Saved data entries
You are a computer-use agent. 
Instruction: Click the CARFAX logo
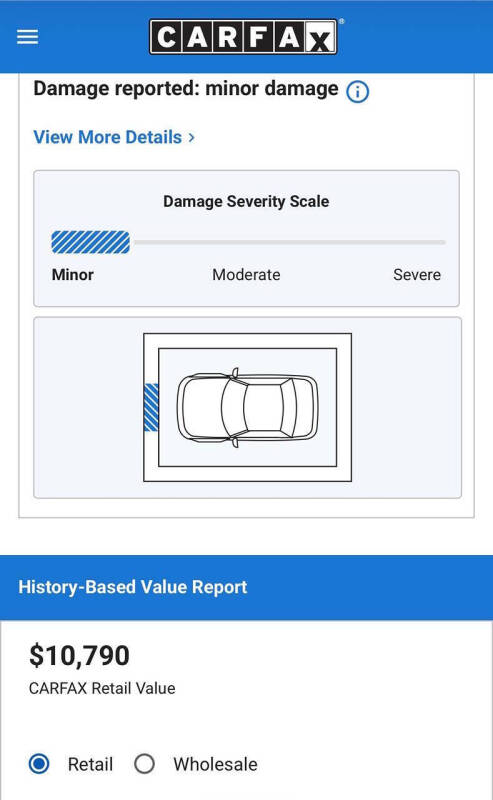click(243, 37)
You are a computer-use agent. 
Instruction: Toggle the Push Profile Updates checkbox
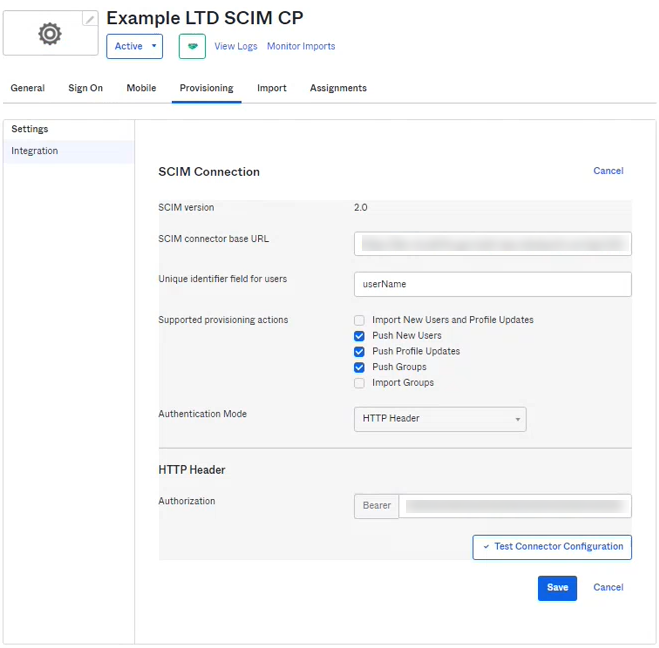coord(359,352)
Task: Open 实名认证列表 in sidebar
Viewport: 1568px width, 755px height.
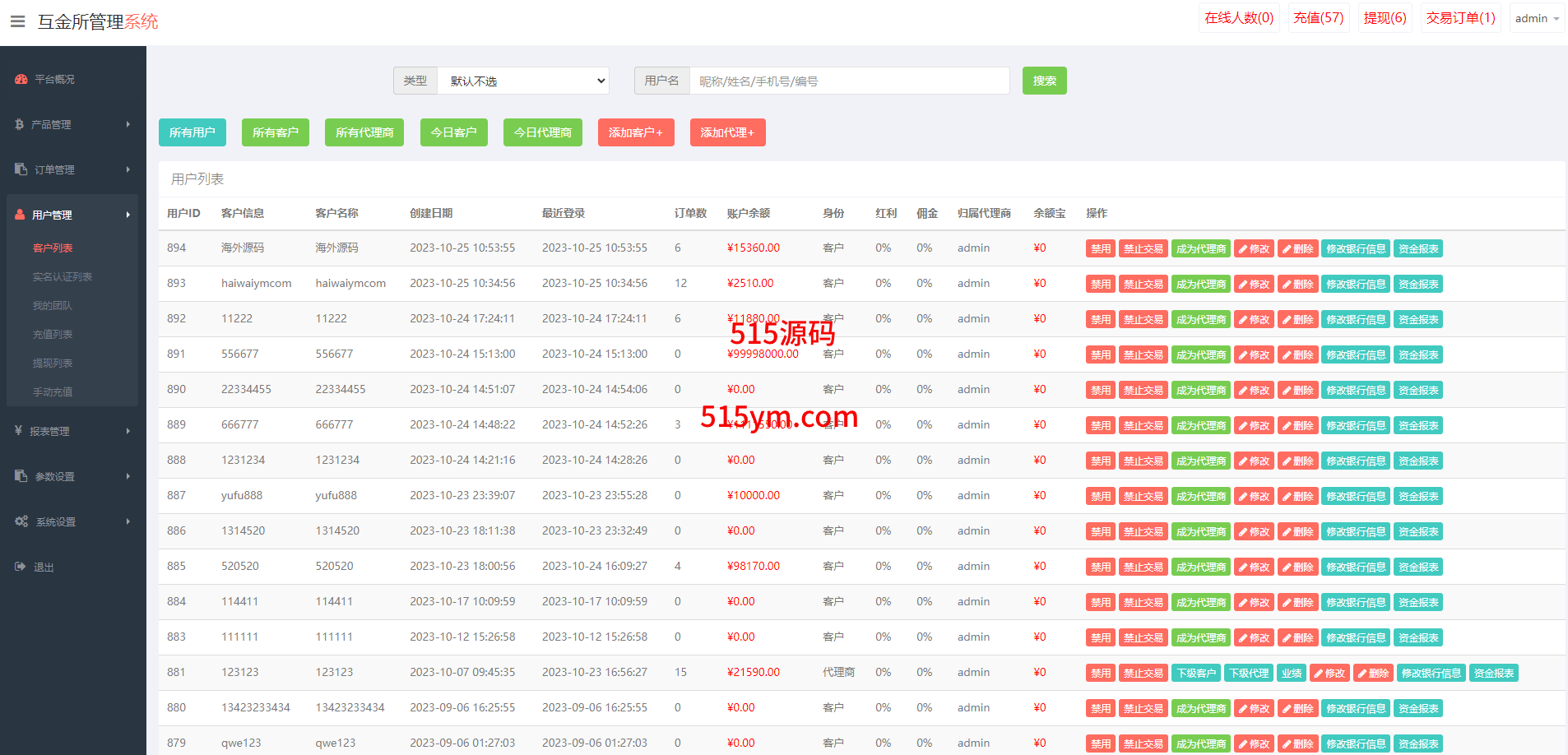Action: 63,277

# TRY IT
The entries above need to be transcribed exactly, with the images left out.

# YOUR SOLUTION
You are a computer-use agent. 
Instruction: Click the CARFAX logo
click(243, 37)
You are a computer-use agent. 
Instruction: Toggle the Push Profile Updates checkbox
coord(359,352)
Task: Open 实名认证列表 in sidebar
Viewport: 1568px width, 755px height.
Action: 63,277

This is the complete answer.